The remaining four versions are suitable for business use. A new Home and Business Edition has the five major applications Word, Excel, PowerPoint, OneNote and Outlook and sits below Standard edition which also contains Publisher. It appears that Standard Edition will only be available through volume licencing. The Professional Edition, which will be available through Retail or Volume Licencing, contains Word, Excel, PowerPoint, OneNote, Publisher and Access. Professional Plus Edition consists of InfoPath, Communicator and SharePoint Workspace and again this edition is only available to volume licencing customers.

Price chart

No pricing details are available as yet though historically prices have not changed much from one version to the next. Upgrades from previous versions to Office 2007 Professional currently retail for about 188 a seat and to Standard Edition for about 146 so you can expect to pay similar prices for upgrades to Office 2010. Volume licencing customers with Software Assurance agreements will, of course, get the upgrade as part of their deal.

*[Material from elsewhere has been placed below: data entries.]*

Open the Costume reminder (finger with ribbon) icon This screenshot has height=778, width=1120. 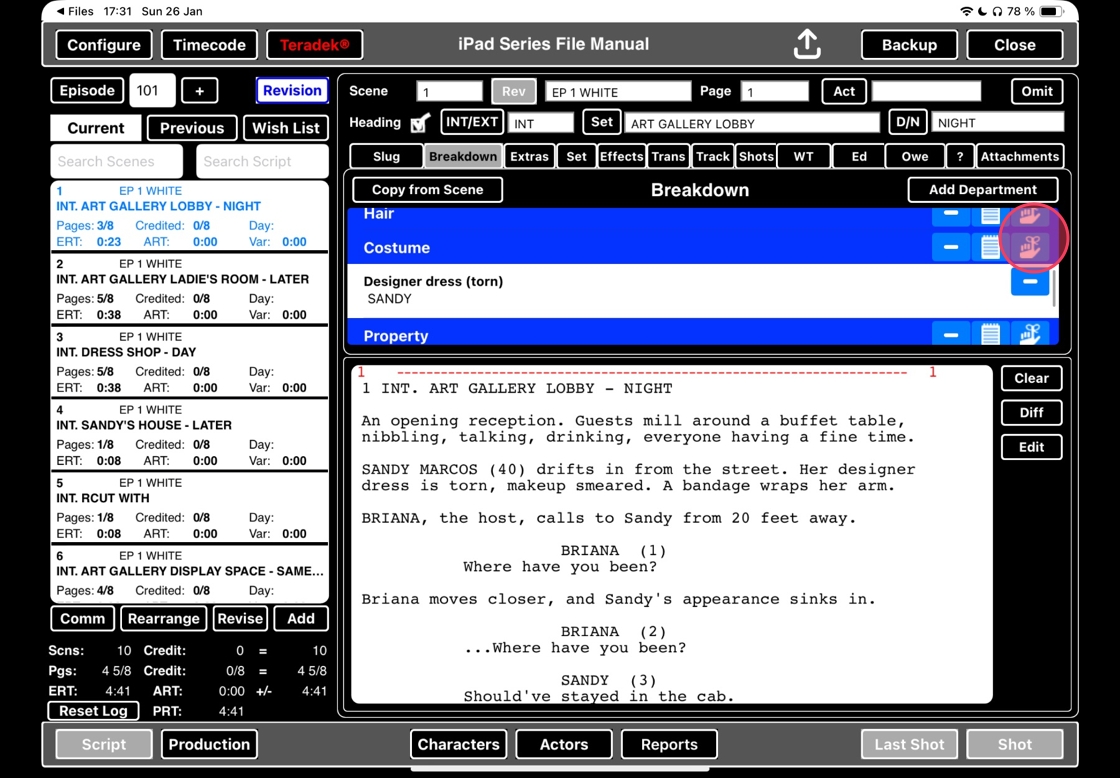1030,247
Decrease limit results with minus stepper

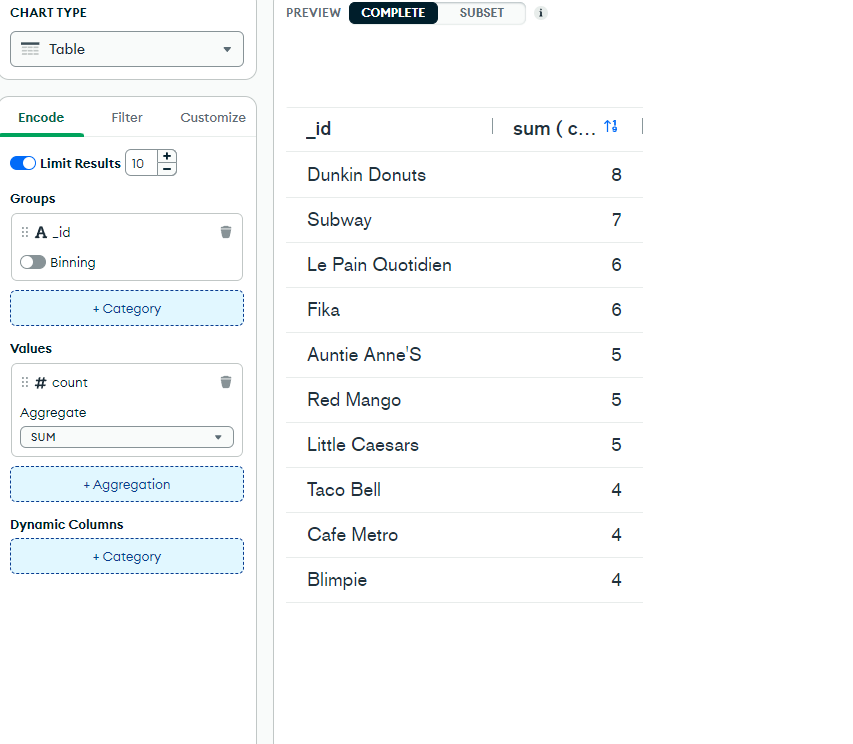point(167,169)
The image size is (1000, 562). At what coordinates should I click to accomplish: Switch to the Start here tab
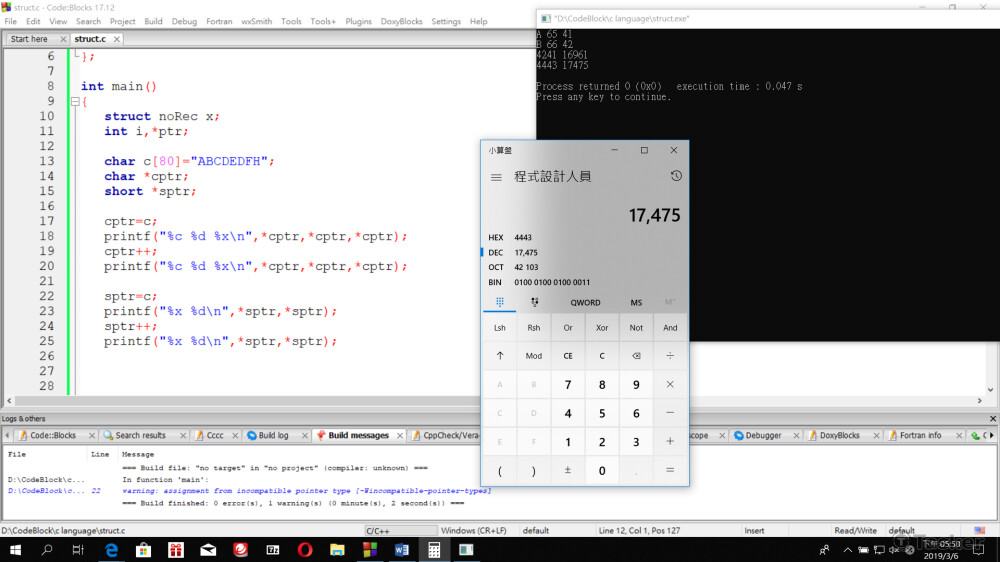(x=29, y=39)
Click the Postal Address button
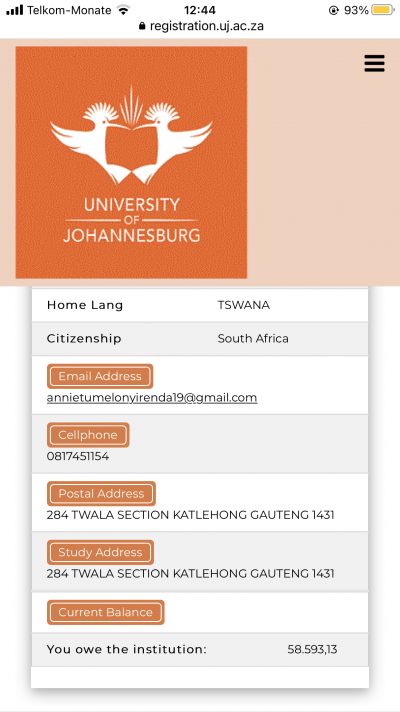Screen dimensions: 400x712 101,494
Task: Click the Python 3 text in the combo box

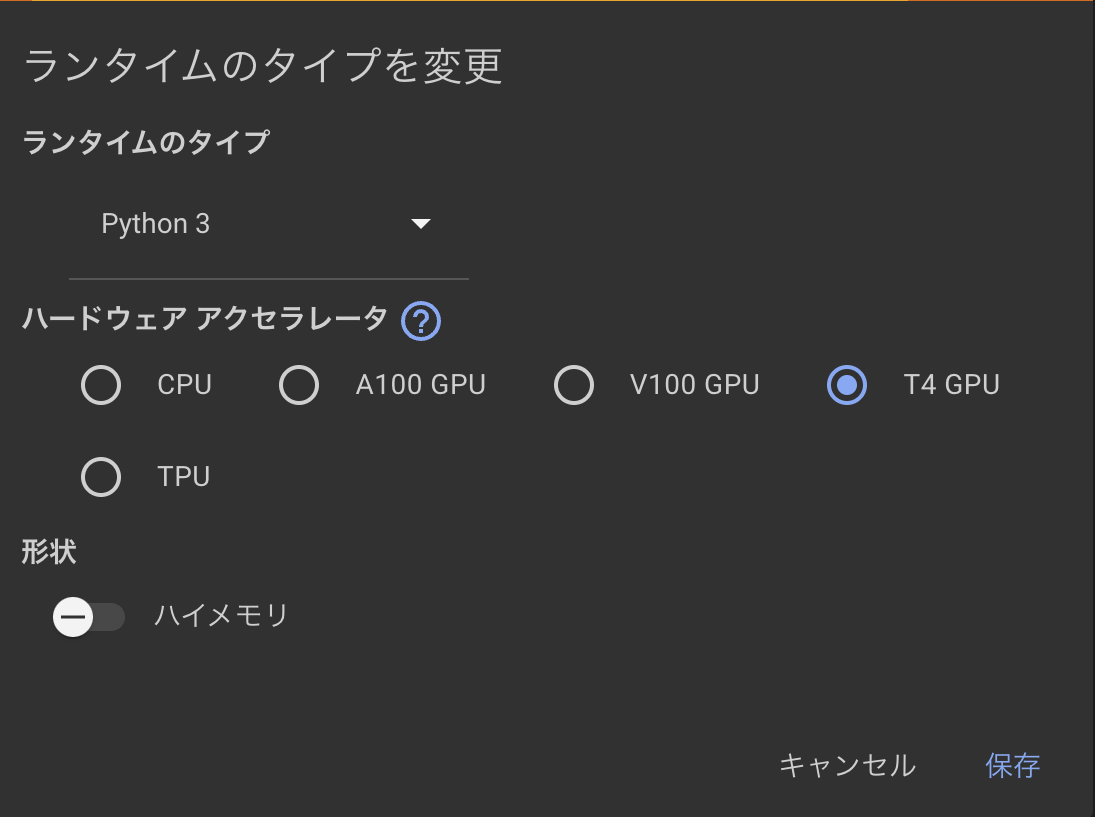Action: pos(155,223)
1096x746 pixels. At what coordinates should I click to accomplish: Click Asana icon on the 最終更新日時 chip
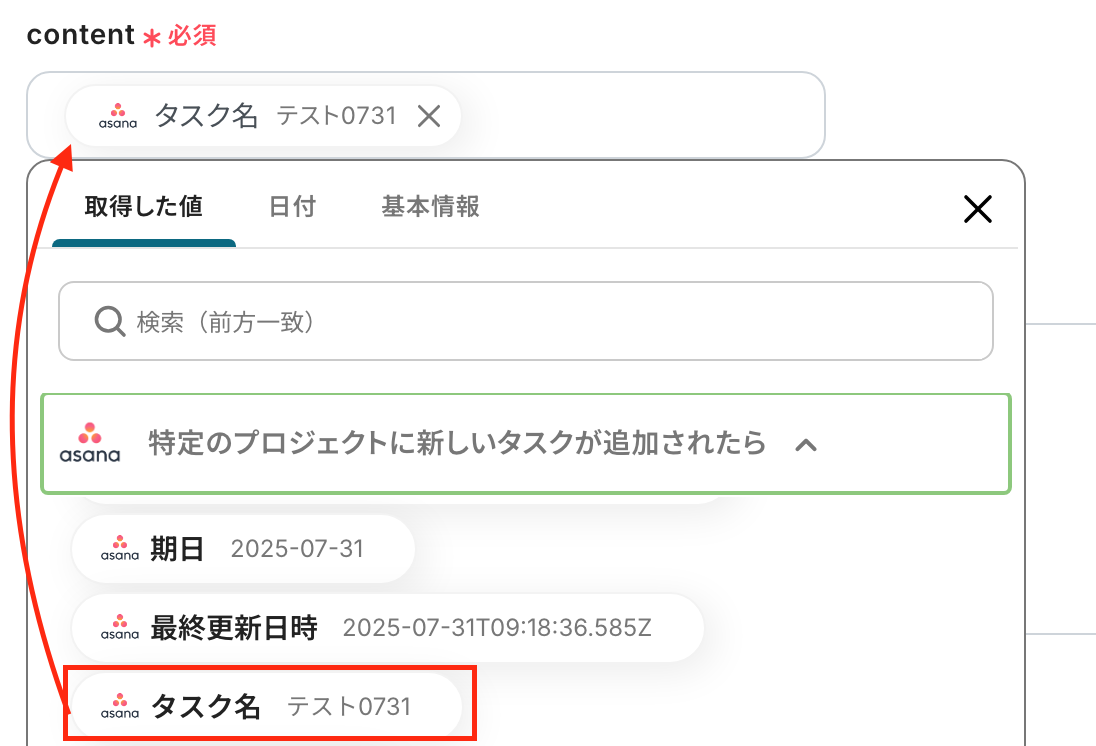click(x=120, y=628)
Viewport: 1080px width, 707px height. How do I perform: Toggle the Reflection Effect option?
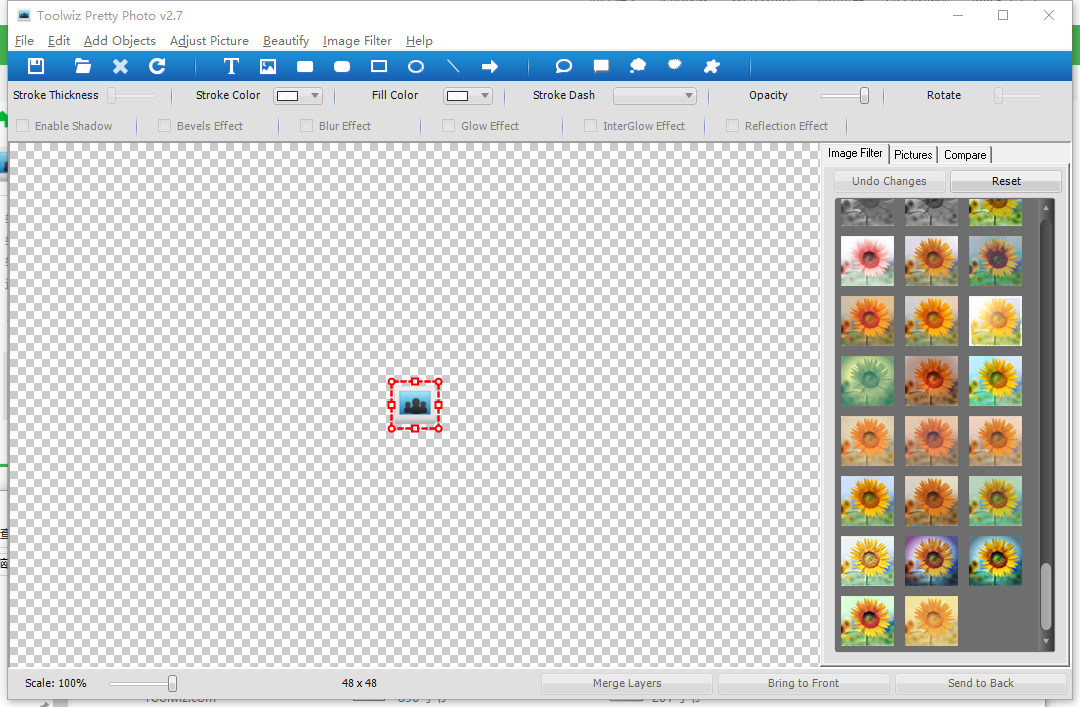727,126
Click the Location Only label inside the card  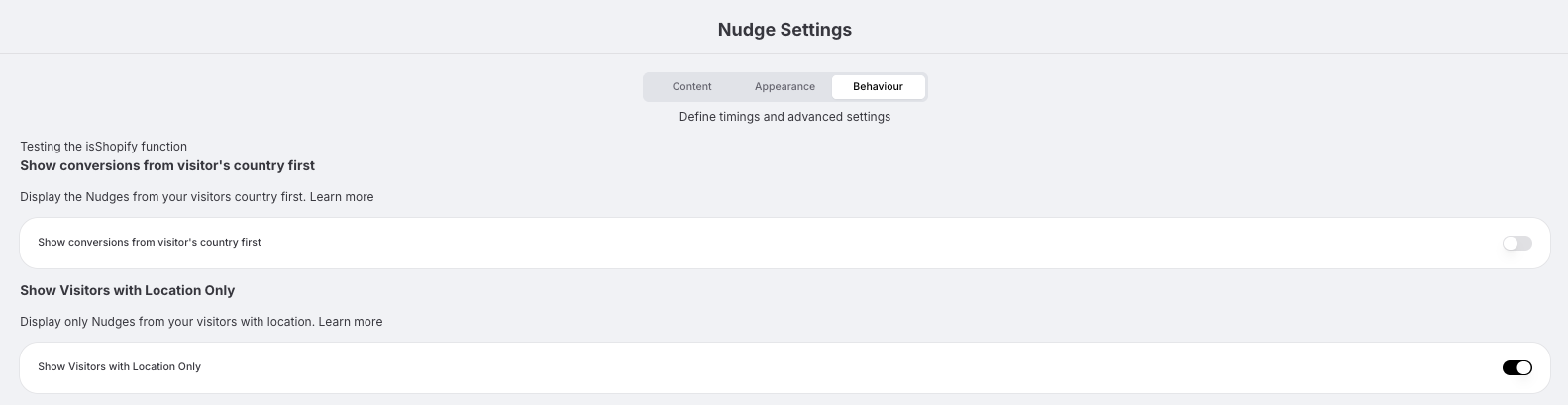point(119,367)
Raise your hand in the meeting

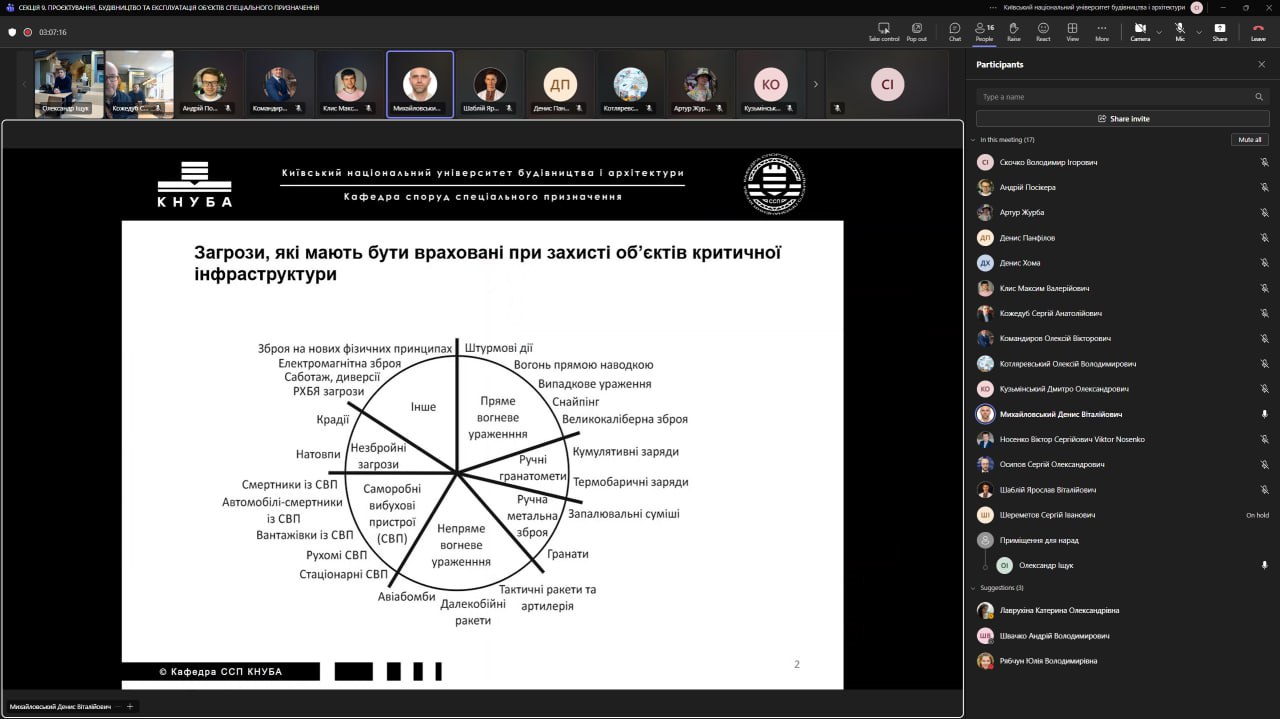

Click here for our review of Windows 7.

Verdict

A lot of new and improved functionality has been squeezed in to Office 2010 above the obvious extension of the ribbon UI to those applications which missed out in 2007. The beta release is proving very stable so far but the usual caveats about beta software apply. (It hasn’t been fully tested and if something can go wrong it probably will when it is most inconvenient.) Overall, this version of Office shows a lot of promise and appears to have something for everyone, particularly if you combine Office 2010 with the huge developments that have been made in SharePoint, even the free SharePoint Foundation 2010. Most of the improvements have been to elements common to all applications, making the applications work seamlessly together and increasing usability and the opportunities for collaboration.